The following states had laws similar to this one on their books as of early April 2004, according to the EPA: Alaska (Alaska Stat. §§ 09.25.450-490 (2002)), Colorado (Colo. Rev. Stat. §§ 13-25-126.5, 25-1-114.5 (2003)), Iowa (Iowa code Ann. §§ 455K.1 to -12 (2002)), Kansas (Kan. Stat. Ann. §§ 60-3332 to -3339 (2002)), Kentucky (Ky. Rev. Stat. Ann. §§ 224.01 to -040 (Banks-Baldwin 2003)), Michigan (Mich. Comp. Laws §§ 324.14801 -14809 92003)), Minnesota (Minn. Stat. §§ 114C.20-31 (2003)), Mississippi (Miss. Code Ann. §§ 49-2-71, 49-17-43, 49-17-427, 17-17-29 (2003)), Nebraska (Neb. Rev. Stat. §§ 25-21, 254-264 (2002)), Nevada (Nev. Rev. Stat. §§ 445C.020-120 (2002)), New Jersey (N.J. Stat. Ann. §§ 13:1D-125 to-130 (2003)), Ohio (Ohio Rev. Code Ann. §§ 3745.70-73 (West 2003)), Rhode Island (R.I. Gen. Laws §§ 42-17.8-1 to-4 (2002)), South Carolina (S.C. Code Ann. §§ 48-57-10 to-110 (2002)), South Dakota (S.D. Codified Laws §§ 1-40-33 to-37 (2003)), Texas (Tex. Rev. Civ. Stat. Ann. art. 4447cc (2001)), Utah (Utah Code Ann. §§ 19-7-101 to-109 (2002)), Virginia (Va. Code Ann. §§ 10.1-1198 to-1199 (2003)), and Wyoming (Wy. S. 1977 s 35-11-1105 to-1106 (West 2002)).

ALEC Bill Text

Summary

This Act provides confidentiality and limited protection from civil, criminal or administrative proceedings to companies that conduct voluntary internal environmental audits to identify, prevent and correct areas of noncompliance with federal, state and local environmental statutes. The Audit Privilege is designed to give industry greater incentive to comply with environmental laws. The Audit Privilege does not apply to companies that intentionally and willfully disregard environmental laws or who have a history of continuous or repeated violations. State law enforcement authorities may make a written request or subpoena for an Audit Report and request an in camera hearing to determine whether the Audit Report is subject to disclosure.


Model Legislation

Section 1. {Title.}

This Act may be cited as the “Uniform State Environmental Audit Privilege and Qualified Disclosure Act.”

Section 2. {Legislative findings & declarations.}

The legislature hereby finds and declares that:

(A) Protection of the environment and industrial health and safety rests principally on the public’s voluntary compliance with environmental, health and safety laws; that voluntary compliance is most effectively achieved through the implementation of regular self-evaluative activities such as audits of compliance status and management systems to assure compliance; and that it is in the public interest to encourage such activities by assuring limited protection of audit findings and of fair treatment of those who report audit findings to regulatory authorities.

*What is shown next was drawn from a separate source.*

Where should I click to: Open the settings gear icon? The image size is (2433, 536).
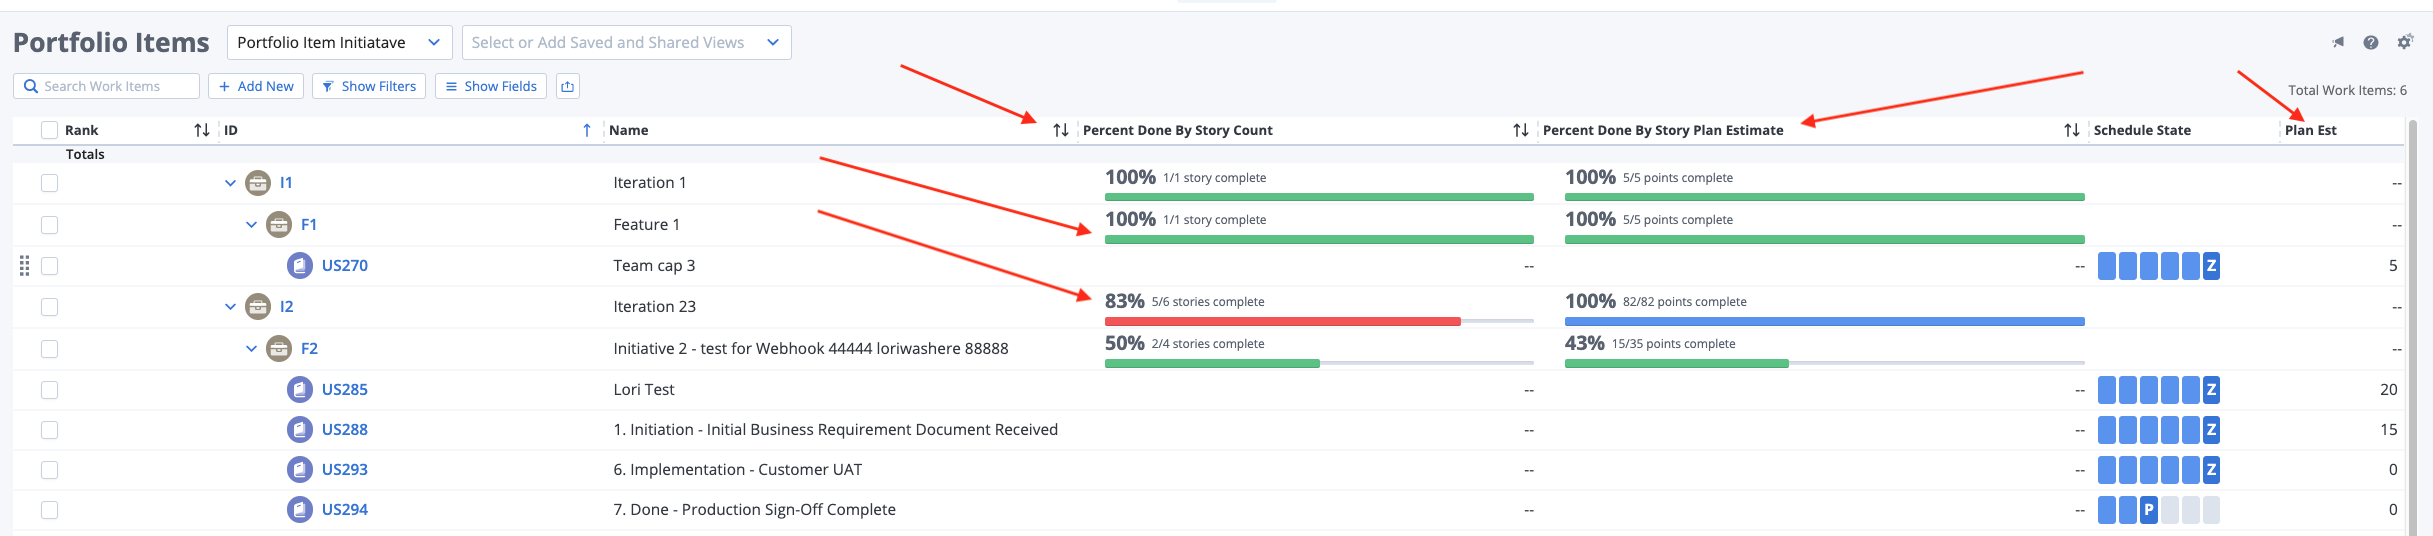click(2404, 42)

(B) In order to encourage owners and operators of facilities and other persons conducting activities regulated under [the state’s environmental, health and safety laws], or the federal, regional or local counterpart or extension of such statutes, both to conduct voluntary internal environmental, health and safety (EHS) audits of their compliance programs and management systems and to assess and improve compliance with such statutes, an EHS audit privilege is recognized to protect the confidentiality of communications relating to such voluntary internal environmental audits.

(C) An EHS Audit Report shall be privileged, shall not be subject to discovery, and shall not be admissible as evidence in any civil, criminal or administrative proceeding, except as provided in Section 3 of this Act.

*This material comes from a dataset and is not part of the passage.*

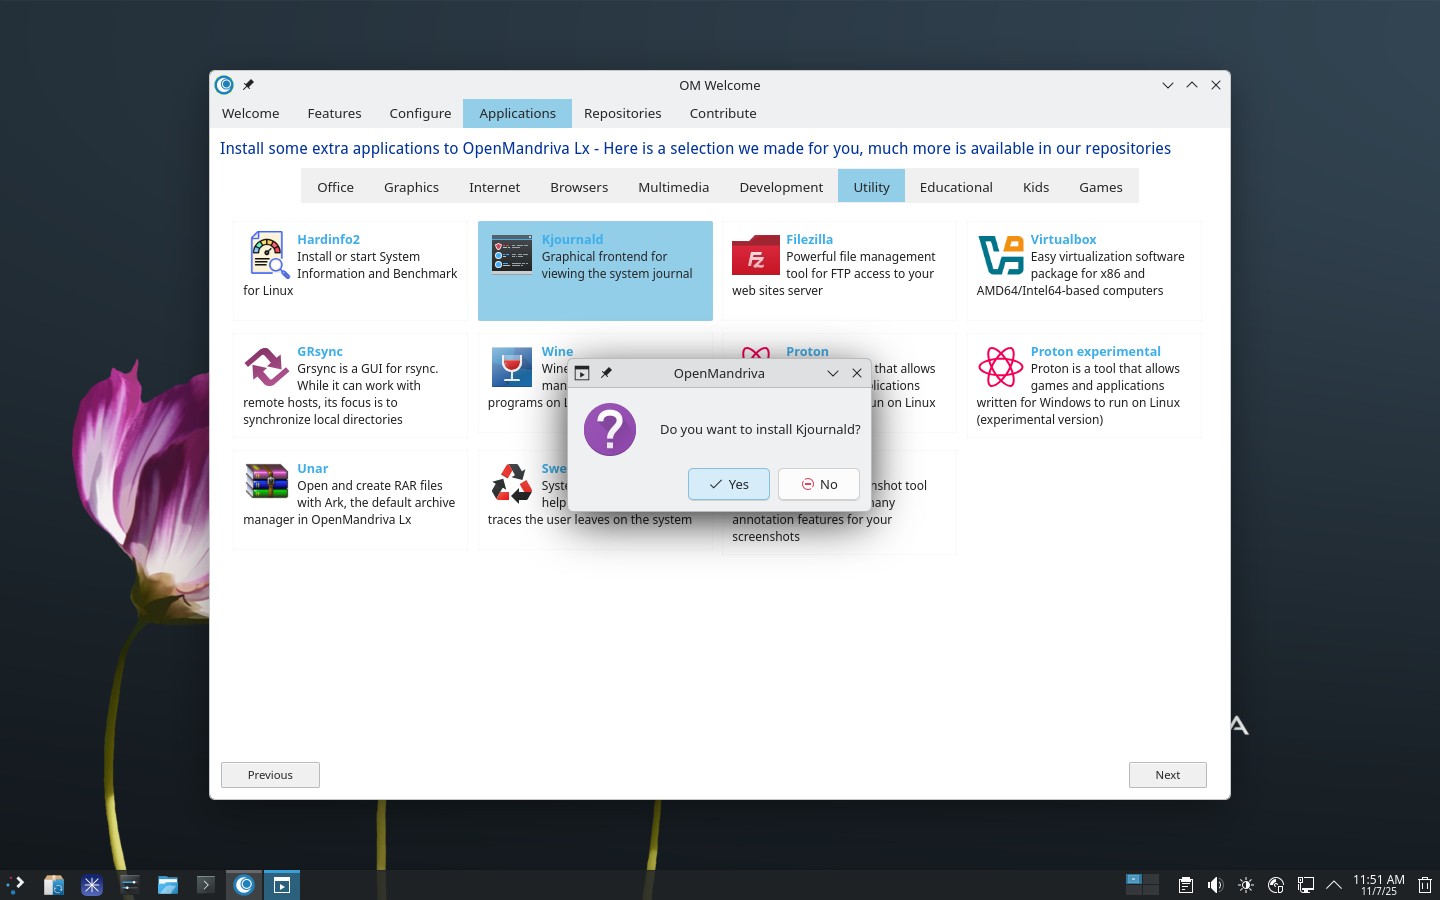Expand hidden system tray icons arrow
This screenshot has height=900, width=1440.
[1334, 885]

(D) If an EHS Audit Report, or any part thereof, is subject to the privilege recognized in Section 2(C), neither any person who conducted the audit nor anyone to whom the audit results are disclosed (unless such disclosure constituted a waiver of the privilege under Section 4(A) of this Act), can be compelled to testify regarding any matter which was the subject of the audit and which is addressed in a privileged part of the Audit Report.

Section 3. {Definitions.}

As used in this Act:

(A) “EHS Audit” means a voluntary and internal evaluation, review or assessment of one or more operations or facilities, or any activity at one or more operations or facilities, regulated under [the State’s EHS laws,] or the federal, regional or local counterpart or extension of such statutes, or of management systems related to such operations, facilities or activities, that is designed to identify and prevent noncompliance or to improve compliance with such statutes. An environmental audit may be conducted by the owner or operator of such operation, facility or activity by the owner’s or operator’s employees or by independent contractors. *

(* Note: The inclusion of “health and safety” within the audit is an optional part of this model.)

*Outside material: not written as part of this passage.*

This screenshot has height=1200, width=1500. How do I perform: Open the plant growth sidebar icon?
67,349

(B) “EHS Audit Report” means a set of documents prepared as a result of an environmental audit. In order to facilitate identification, each document in the set should be labeled “EHS Audit Report: Privileged Document” or words to that effect; however, failure either to label a document or to label it precisely as recommended does not constitute a waiver of the audit privilege and shall not create any presumption that such privilege does not apply. An EHS Audit Report shall include any notes, drafts, memoranda, drawings, photographs, computer-generated or electronically-recorded information, maps, charts, graphs, or surveys or any other information pertaining to observations, findings, opinions, suggestions, or conclusions, provided such supporting information is collected or developed for the primary purpose and in the course of an EHS audit. An EHS Audit Report, when completed, may include, but is neither limited to nor required to contain, the following general component parts:

(1) A report prepared by the auditor, which may include the scope of the audit, the information gained in the audit, conclusions and recommendations, together with exhibits and appendices;
(2) Memoranda and documents analyzing portions or all of the audit report or discussing implementation issues; and
(3) An implementation plan or tracking system that addresses correcting past noncompliance, improving current compliance or preventing future noncompliance.

(C) A “Compliance Management System” is a voluntary compliance assurance program having at least the following elements: *

(* Note: The inclusion of any provisions dealing with “Compliance Management Systems” is an optional feature of the model bill.)

(1) An environmental policy requiring conduct of operations in compliance with environmental requirements;
(2) Incentives to encourage employees to ensure compliance and report violations to senior management;
(3) A clear definition of responsibility for compliance for each facility or operation;
(4) Adequate resources dedicated to compliance assurance activities;
(5) Training for employees with responsibilities related to compliance operations;
(6) Systematically implemented procedures for bringing about compliance at each facility or operation;
(7) Regular facility or operation-specific reviews of compliance;
(8) Auditing of compliance by qualified personnel who are independent from those who manage facility or site operations;
(9) A mechanism to ensure prompt action to correct noncompliance and address the underlying cause;
(10) A mechanism for disciplining employees who intentionally or negligently contribute to the commission of violations;
(11) Effective management oversight of compliance and compliance correction; and
(12) A regular management review of compliance performance and management systems to identify needed improvements.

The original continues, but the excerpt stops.